Эти примеры, характеризующие социальную обстановку, взростившую Ахматову, придают глубокий смысл составленному Арватовым списку предметов, наиболее часто упоминаемых в книге «Четки». Вот этот любопытный список: «Самое частое слово в книжке — „окно“ (13 раз). Затем имеем названия: гостиная, столовая, спальная, комната (несколько раз), келья, шалаш, ложа, терраса, крокетная площадка, оранжерея, парник, экипаж. Далее: платье, юбка, воротник, петлица, шнурок, каблук, плащ, платок, вуаль, кольцо, муфта, перчатка, меха, куртка. Еще: стена, лампа, камин, свеча, стакан, стол, ставни, кресло, часы, дверь, подушка, постель, пенал, игрушка, фаянс, сафьян, парча, зеркало, гамак, блюдо, альбом, устрица, кот, сверчек. В довершение из других существительных: икона, аналой, бог, ангел, христос, господь и святые». («Молодая гвардия», N 4–5, стр. 151).

Я полагаю, что социальная среда, вскормившая творчество Ахматовой, выяснена достаточно. Это — среда помещечьего гнезда и барского, особняка. Может, однако, возникнуть предположение, что Ахматова нашла в себе достаточно сил, чтобы вырваться из дворянского склепа. Быть может, она пропитала свои стихи мыслями, чувствами, образами, которые знаменуют разрыв с идеологией «благородного сословия»? Посмотрим.

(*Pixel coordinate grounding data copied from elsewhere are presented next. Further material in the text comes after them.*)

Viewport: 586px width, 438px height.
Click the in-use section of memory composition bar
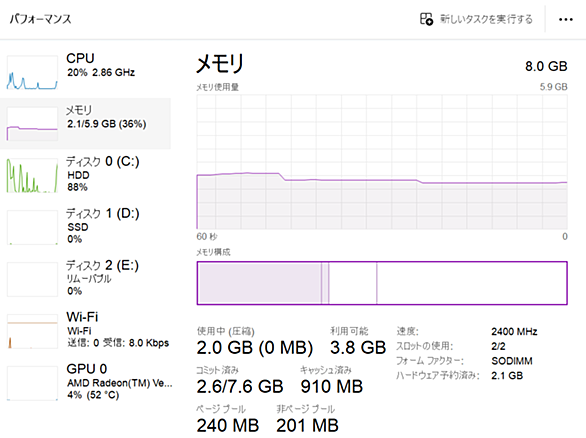[259, 283]
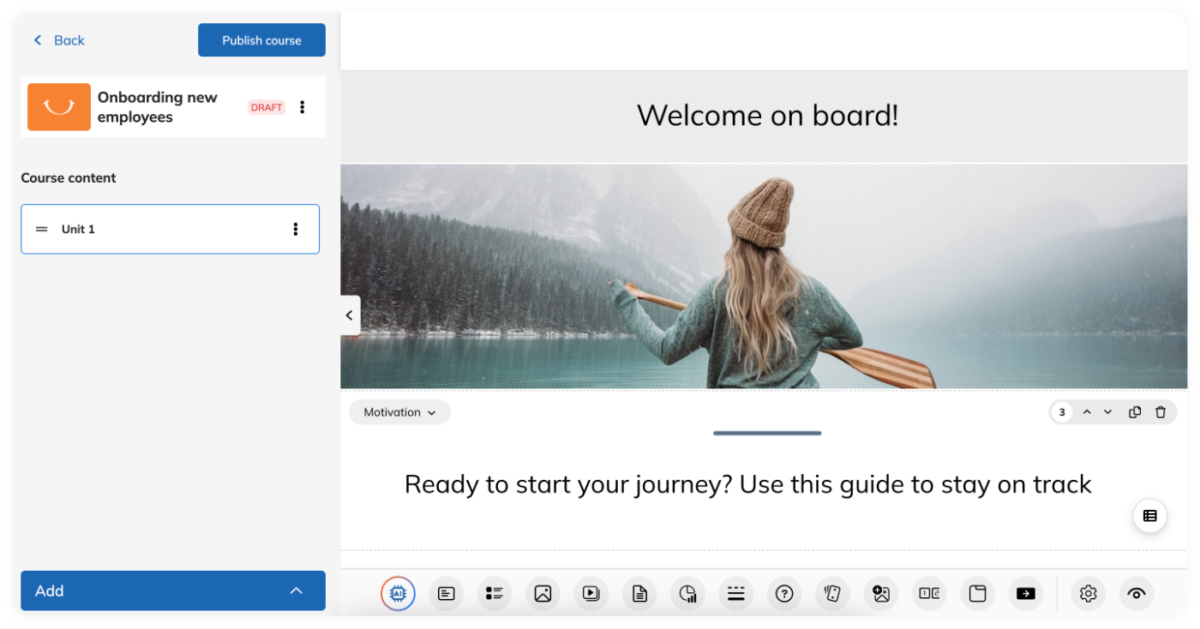1200x629 pixels.
Task: Toggle preview mode with eye icon
Action: click(x=1136, y=593)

III. Благочестивая дева Анна

Еще в 1914 году Иванов-Разумник отметил «узость поэтического кругозора» Ахматовой («Заветы», N 5). В самом деле, просматривая «Вечер» и «Четки», удивляешься полному отсутствию каких бы-то ни было намеков на общественные интересы автора. Первые книги нашей поэтессы производят такое впечатление, будто для их автора не существует ничего, кроме собственного «я» и его переживаний. Это — даже не индивидуализм. Индивидуализм характеризуется преувеличением роли и ценности личности, но вовсе не исключает общественных интересов, — лучшим примером может служить драма Ибсена или поэзия Маяковского. Узость же интересов Ахматовой отзывается форменным соллипсизмом. В этом отношении Ахматова только следует традиции символистов, лишний раз подтверждая ничтожность разногласий между символизмом и акмеизмом. Но у символистов замыкание в собственном «я» неизменно сопровождалось мистицизмом, религиозностью, порывами в потусторонний мир. То же самое мы находим и в поэзии Ахматовой. Мистика и религия пронизывают самый быт поэтессы. Мы уже видели в комнате Ахматовой «протертый коврик под иконой» и слышали, как «трещит лампадка, чуть горя». В той же книге мы находим целое стихотворение «Исповедь», целиком посвященное одному из религиозных обрядов. Вот оно:

вернуться

4

«Четки», стр. 74.

вернуться

5

«Белая стая», второе издание, стр. 113.

вернуться

6

«Anno Domini», стр. 36.

вернуться

7

«Белая стая», стр. 47.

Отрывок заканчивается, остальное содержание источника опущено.